| Saved data entries |
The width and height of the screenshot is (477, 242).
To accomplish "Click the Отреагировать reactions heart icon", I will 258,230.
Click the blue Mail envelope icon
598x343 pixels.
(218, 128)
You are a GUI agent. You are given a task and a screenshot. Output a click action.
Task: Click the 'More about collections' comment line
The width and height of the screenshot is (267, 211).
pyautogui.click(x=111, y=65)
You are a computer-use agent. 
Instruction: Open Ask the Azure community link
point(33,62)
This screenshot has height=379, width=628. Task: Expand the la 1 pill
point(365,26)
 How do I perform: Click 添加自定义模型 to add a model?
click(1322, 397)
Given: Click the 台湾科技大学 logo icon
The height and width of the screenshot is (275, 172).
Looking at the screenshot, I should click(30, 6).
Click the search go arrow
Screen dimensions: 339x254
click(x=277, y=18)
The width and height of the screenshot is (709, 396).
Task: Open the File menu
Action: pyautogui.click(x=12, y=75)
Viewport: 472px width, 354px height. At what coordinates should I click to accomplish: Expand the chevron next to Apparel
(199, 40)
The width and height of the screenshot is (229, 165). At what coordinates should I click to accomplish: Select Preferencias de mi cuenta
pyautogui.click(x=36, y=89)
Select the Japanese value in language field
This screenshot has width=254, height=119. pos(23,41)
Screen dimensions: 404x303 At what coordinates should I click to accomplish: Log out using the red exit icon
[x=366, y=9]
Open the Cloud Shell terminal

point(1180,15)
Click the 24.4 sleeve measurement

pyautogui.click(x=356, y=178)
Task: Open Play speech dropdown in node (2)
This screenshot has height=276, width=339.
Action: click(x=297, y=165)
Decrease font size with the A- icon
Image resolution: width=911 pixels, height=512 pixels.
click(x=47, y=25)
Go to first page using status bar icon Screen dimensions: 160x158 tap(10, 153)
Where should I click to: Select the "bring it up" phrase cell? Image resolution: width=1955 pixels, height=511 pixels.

| Stated problem |
Turn every line of the listing into a Markdown table with the columns "Row" and "Line," numbering the rows in order and leaving out blank lines.

| Answer below |
| Row | Line |
|---|---|
| 1 | The width and height of the screenshot is (477, 242). |
| 2 | To accomplish "Click the Отреагировать reactions heart icon", I will 258,230. |
| 3 | Click the blue Mail envelope icon |
| 4 | 598x343 pixels. |
| 5 | (218, 128) |
| 6 | You are a GUI agent. You are given a task and a screenshot. Output a click action. |
| 7 | Task: Click the 'More about collections' comment line |
| 8 | The width and height of the screenshot is (267, 211). |
| 9 | pyautogui.click(x=111, y=65) |
| 10 | You are a computer-use agent.  |
| 11 | Instruction: Open Ask the Azure community link |
| 12 | point(33,62) |
| 13 | This screenshot has height=379, width=628. Task: Expand the la 1 pill |
| 14 | point(365,26) |
| 15 |  How do I perform: Click 添加自定义模型 to add a model? |
| 16 | click(1322, 397) |
| 17 | Given: Click the 台湾科技大学 logo icon |
| 18 | The height and width of the screenshot is (275, 172). |
| 19 | Looking at the screenshot, I should click(30, 6). |
| 20 | Click the search go arrow |
| 21 | Screen dimensions: 339x254 |
| 22 | click(x=277, y=18) |
| 23 | The width and height of the screenshot is (709, 396). |
| 24 | Task: Open the File menu |
| 25 | Action: pyautogui.click(x=12, y=75) |
| 26 | Viewport: 472px width, 354px height. At what coordinates should I click to accomplish: Expand the chevron next to Apparel |
| 27 | (199, 40) |
| 28 | The width and height of the screenshot is (229, 165). At what coordinates should I click to accomplish: Select Preferencias de mi cuenta |
| 29 | pyautogui.click(x=36, y=89) |
| 30 | Select the Japanese value in language field |
| 31 | This screenshot has width=254, height=119. pos(23,41) |
| 32 | Screen dimensions: 404x303 At what coordinates should I click to accomplish: Log out using the red exit icon |
| 33 | [x=366, y=9] |
| 34 | Open the Cloud Shell terminal |
| 35 | point(1180,15) |
| 36 | Click the 24.4 sleeve measurement |
| 37 | pyautogui.click(x=356, y=178) |
| 38 | Task: Open Play speech dropdown in node (2) |
| 39 | This screenshot has height=276, width=339. |
| 40 | Action: click(x=297, y=165) |
| 41 | Decrease font size with the A- icon |
| 42 | Image resolution: width=911 pixels, height=512 pixels. |
| 43 | click(x=47, y=25) |
| 44 | Go to first page using status bar icon Screen dimensions: 160x158 tap(10, 153) |
| 45 | Where should I click to: Select the "bring it up" phrase cell? Image resolution: width=1955 pixels, height=511 pixels. |